Skilled Nurses, RNs and LVNs are the primary care coordinators, being the common link between patients, families, the hospice team and other care providers. After completing the initial and comprehensive assessment, they plan, organize and direct hospice care for both patient and family. Skilled nurses monitor and manage symptoms and provide education about topics pertinent to the plan of care like medication administration and the disease process.
Social Work Services
Social Workers – MSWs and LCSWs act as the community advocate, making sure patients and families have access to the social resources they may need during their time in hospice. They also help family members mend damaged relationships, plan for the future and ease other emotional difficulties.
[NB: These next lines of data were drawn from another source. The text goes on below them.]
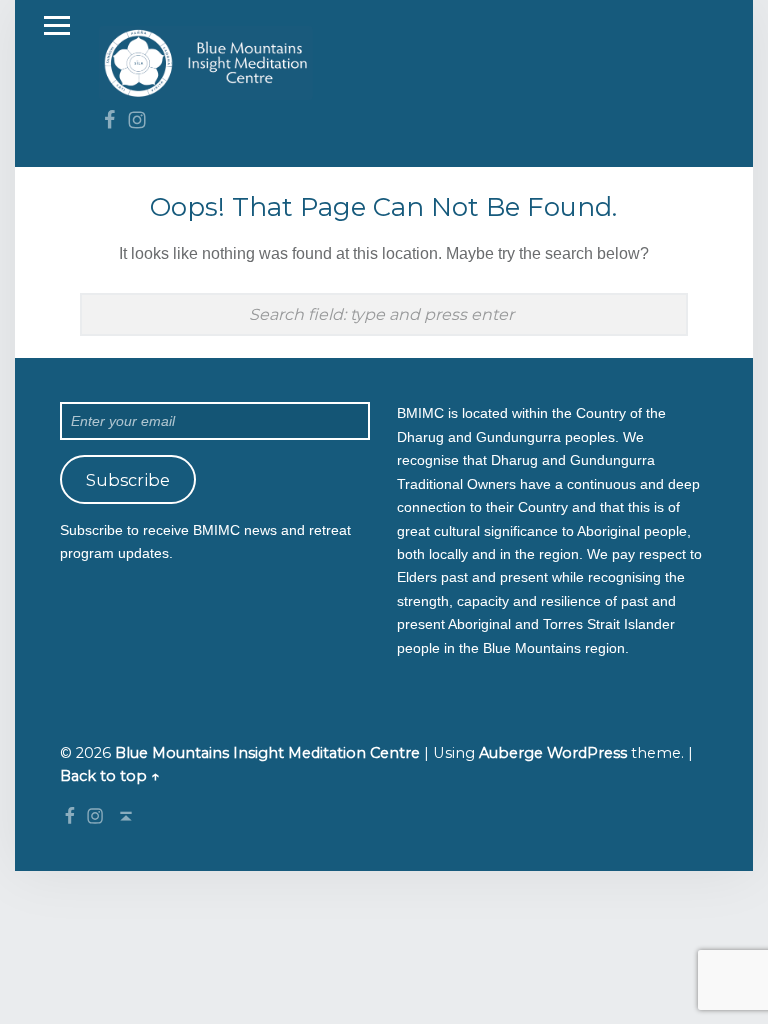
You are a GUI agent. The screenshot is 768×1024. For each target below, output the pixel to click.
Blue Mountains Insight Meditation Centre (267, 753)
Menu (57, 26)
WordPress (587, 753)
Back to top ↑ (110, 776)
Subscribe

Spiritual Care Counselors and Chaplains from various denominations are available to visit patients and families if desired. They help in coping with spiritual questions and concerns at the end of life, either directly or by coordinating services with the patients’ or families’ local churches.
Hospice Aides provide assistance with basic “Activities of Daily Living” such as bathing, oral hygiene, dressing, toileting, and transferring.
Volunteers are there to listen, offer compassionate support and assist with non-medical services such as letter writing, errands and companionship.
Bereavement Counselors help patients and families deal with grief. Grief support services continue for at least one year after the death of a hospice patient.
Complementary Therapies may include, but are not limited to, Physical Therapy, Occupational Therapy, and Speech Therapy as called for by the patient’s plan of care.